Wilson et al. have recently reported that the absorption peaks of lipids occur at 920, 1040, 1210, 1730, and 1760 nm.⁹ Our study shows that the total attenuation length ($l_{\mathrm{t}}$) from all tissue samples were significantly longer in the three SWIR windows compared to the conventional first NIR window, despite increased collagen or lipid content. Scattering losses due to the solid angle were the same for all specimens. A single scattering event is likely when $l_{\mathrm{t}}$ is greater than the sample thickness. Total attenuation measurements were evaluated based on the relative absorption measurements from the first NIR window and the SWIR windows for each tissue. Attenuation lengths obtained from studying lipid rich tissues were longer in the SWIR optical windows (specifically NIR windows II and III) compared to the first NIR window. It is possible that the second and third NIR optical windows are most valuable in studies of tissues with decreased collagen and increased lipid content, whereas windows III and IV might be particularly useful for diagnosis and evaluation of bone diseases or cancer (Table 4).

Table 4

Select chromophores at the first and SWIR optical windows.

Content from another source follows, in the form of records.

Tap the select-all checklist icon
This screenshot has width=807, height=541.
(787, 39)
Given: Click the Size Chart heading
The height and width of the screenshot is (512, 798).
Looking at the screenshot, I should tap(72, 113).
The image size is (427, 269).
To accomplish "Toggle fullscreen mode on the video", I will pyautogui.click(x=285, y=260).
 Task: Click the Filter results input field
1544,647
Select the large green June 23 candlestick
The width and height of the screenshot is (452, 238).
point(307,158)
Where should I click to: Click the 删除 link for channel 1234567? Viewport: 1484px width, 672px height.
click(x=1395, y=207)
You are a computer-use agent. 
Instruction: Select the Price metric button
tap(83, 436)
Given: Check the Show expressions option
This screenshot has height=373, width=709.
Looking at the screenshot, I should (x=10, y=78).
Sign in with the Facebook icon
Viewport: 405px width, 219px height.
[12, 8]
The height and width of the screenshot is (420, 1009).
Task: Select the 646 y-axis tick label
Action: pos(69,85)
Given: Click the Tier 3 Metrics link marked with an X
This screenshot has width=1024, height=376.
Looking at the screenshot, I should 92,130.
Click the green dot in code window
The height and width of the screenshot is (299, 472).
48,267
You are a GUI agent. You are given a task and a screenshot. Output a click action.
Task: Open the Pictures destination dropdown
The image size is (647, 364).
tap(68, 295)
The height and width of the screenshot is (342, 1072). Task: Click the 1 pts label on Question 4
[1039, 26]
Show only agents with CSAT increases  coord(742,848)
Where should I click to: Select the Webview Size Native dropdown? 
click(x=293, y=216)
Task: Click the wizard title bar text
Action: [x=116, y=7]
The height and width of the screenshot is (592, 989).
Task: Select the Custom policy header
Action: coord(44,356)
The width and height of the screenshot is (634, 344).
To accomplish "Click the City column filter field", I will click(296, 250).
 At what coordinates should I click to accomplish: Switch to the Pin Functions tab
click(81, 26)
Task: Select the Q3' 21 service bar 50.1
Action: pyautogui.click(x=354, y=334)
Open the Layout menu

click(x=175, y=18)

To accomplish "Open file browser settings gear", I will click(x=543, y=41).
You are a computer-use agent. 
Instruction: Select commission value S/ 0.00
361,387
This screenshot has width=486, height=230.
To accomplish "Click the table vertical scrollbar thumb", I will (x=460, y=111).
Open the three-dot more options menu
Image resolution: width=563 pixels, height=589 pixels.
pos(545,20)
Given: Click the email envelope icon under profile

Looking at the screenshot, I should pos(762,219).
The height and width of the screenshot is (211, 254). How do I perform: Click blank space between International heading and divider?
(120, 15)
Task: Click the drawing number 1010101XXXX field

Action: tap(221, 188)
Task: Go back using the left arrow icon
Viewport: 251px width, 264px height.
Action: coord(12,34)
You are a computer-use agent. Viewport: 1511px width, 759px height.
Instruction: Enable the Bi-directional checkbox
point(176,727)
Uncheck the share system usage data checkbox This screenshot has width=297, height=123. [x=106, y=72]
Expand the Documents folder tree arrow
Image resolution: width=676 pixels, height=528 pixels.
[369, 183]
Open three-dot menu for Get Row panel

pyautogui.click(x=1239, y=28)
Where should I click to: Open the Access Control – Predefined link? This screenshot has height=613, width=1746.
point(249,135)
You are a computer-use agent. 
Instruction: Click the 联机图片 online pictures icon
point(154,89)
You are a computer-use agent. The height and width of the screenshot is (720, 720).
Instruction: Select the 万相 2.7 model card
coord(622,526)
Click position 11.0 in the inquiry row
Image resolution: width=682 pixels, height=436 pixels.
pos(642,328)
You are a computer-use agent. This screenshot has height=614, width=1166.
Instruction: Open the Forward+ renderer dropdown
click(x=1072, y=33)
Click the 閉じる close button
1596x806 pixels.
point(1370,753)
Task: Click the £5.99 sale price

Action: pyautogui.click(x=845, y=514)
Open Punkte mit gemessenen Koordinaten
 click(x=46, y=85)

Attenuation lengths obtained from studying bone tissues were greatest at the longest wavelength range in the SWIR (namely at third and fourth windows). The composition of bone is approximately one-third collagen, and, importantly, bone has very little fat content.^38,39 Collagen has an absorption peak at 2300 nm. It may be that minimal absorption at the fourth window and negligible scattering provides the ideal combination for deep tissue imaging of bone and other collagen-rich tissues. Window IV may also be most valuable for evaluation of other tissues, including cartilage, teeth, blood vessels, intervertebral discs, and skin.

6.

Conclusion

Total attenuation lengths ($l_{\mathrm{t}}$) from cancers, bone, chicken fat, and solutions of intralipid were calculated at the first NIR and SWIR optical windows. $l_{\mathrm{t}}$ results from all tissue samples reveal significantly greater lengths in the three SWIR windows compared to the conventional first NIR window, despite increased collagen or lipid content. Moreover, we note that NIR windows II and III appear to be the optimal SWIR range for studying tissues with a higher fat content, for example, normal breast, brain, and normal prostate. Because of their increased collagen content, cancer and diseases of bone may be best studied at windows III and IV. Among potential medical uses of the fourth window are the evaluation of skin cancers, studies of brain, atherosclerosis and vulnerable plaque, aneurysms, and evaluation of disorders of bone, including Paget’s disease and osteogenesis imperfecta. Imaging using the SWIR windows with a compact supercontinuum laser light system (with advantages including high power, broadband spectrum, and the ability to span from the ultraviolet to the infrared) may be utilized in combination with many optical applications including label-free microscopy, fluorescence lifetime imaging, and may also be useful during endoscopy to reveal early and in situ cancers.